OSWatcher Black Box (OSW for short) is a small but very useful tool provided by Oracle. It records some performance parameters of the operating system by calling the commands provided by the OS itself, for example, CPU/Memory/Swap/Network IO/Disk IO information.
++ Why must OSW be deployed?
OSW is not mandatory for deployment, and many tools provide the same functions, such as mrtg, cacti, sar, nmon, and enterprise manger grid control.
However, OSW deployment has many advantages:
1. It is easy to deploy and delete.
2. Resource consumption is relatively small, regardless of CPU, memory or disk space.
3. Maintenance is not required at ordinary times. In case of a problem, you can help us quickly locate whether the problem occurs on the OS.
The database runs on the operating system.
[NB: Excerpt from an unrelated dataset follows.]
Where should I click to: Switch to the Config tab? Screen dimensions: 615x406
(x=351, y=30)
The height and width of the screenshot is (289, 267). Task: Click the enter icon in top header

If an OS exception occurs, the database will certainly be affected. If we analyze such problems from the perspective of the database, it is difficult to have a good result.
In our daily work, there is a common problem: In the past, some database problems occurred, and we often need to find the cause of the problem (root cause ), before you can make some changes to prevent it from happening again. OSW is very useful for such problems. For example:
1. The problem is not caused by an OS exception. At this time, if we collect OSW data when a problem occurs, we can immediately eliminate the OS and focus on the DB/application layer.
2. For ORACLE Database Performance problems, the first direction is to eliminate OS problems.
For example, if the OS has Swapping frequently in a certain period of time, memory-related operations will be affected, and database performance will also decline, as shown in AWR, the database will find latch/mutex-related waiting.
3. The response of an application is very slow in a certain period of time. AWR shows that the database is very idle, and the top 5 wait events are normal. It is also normal in terms of CPU, memory, Swap, and Disk IO. Later I found that OSW's network data showed that there were many packet loss problems. If no OSW data is collected at that time, it is basically impossible to find the cause.
4. For example, some ORA-04030 errors or CJQ0, P00X, J00X process cannot start, If we deploy OSW, then we can immediately know whether these errors are caused by a shortage of OS memory.
5. If a server process is inexplicably hung, we can use the OSW information to check whether the process was in the suspend status and whether it occupied too much CPU/Memory.
6. For some Listener hung problems, we also need the historical information of OSW for further analysis.
7. Login Storm: the customer's database system suddenly slows down. No exceptions were found in the application, database ASH, and AWR reports. However, the output of the OSW ps shows that, in the case of a problem, the oracle server process has thousands more than usual.
In fact, OSW is very helpful for us to analyze the problem. If no monitoring software is deployed on the current OS, it is strongly recommended that DBA deploy OSW. OSW is deployed in many important production environments. When there are DB Performance problems, they often submit OSW output first.
++ Users' concerns about OSW deployment are as follows:
1. The production environment has been running normally for a long time. Therefore, you cannot install any software on your own.
2. Will OSW bring side effects?
The operating mechanism of OSW is to call some tools provided by the OS at intervals, such as ps, vmstat, netstat, mpstat, and top, and then print the output of these tools into the file. It will inevitably consume CPU, Disk IO, Disk Space, and Memory. However, these resources are very small and can be ignored in most systems. In some extreme cases, deploying OSW has a negative impact: the system is very busy and the CPU usage is above 90%. The free space of the disk is no longer available. In most cases, your concerns are unnecessary. There is no risk in deploying OSW.
The following describes how to install/deploy OSW on UNIX/LINUX:
1. Download OSW from document 301137.1
2. Place it somewhere (except/tmp) and decompress it. Root permission is not required
$ Tar xvf osw.tar
3. Start
$ Nohup./startOSWbb. sh 60 48 gzip &
This command is used to start OSW and collect information every 60 seconds. The data of the last 48 hours is retained (historical data is automatically cleared ), the retained data is compressed in gzip format.
4. How to disable it?
$./StopOSWbb. sh
The collected information is stored in the archive directory.
How is it? Simple? As for how to parse the data, there are some advanced OSW usage, and the next step is to break it down.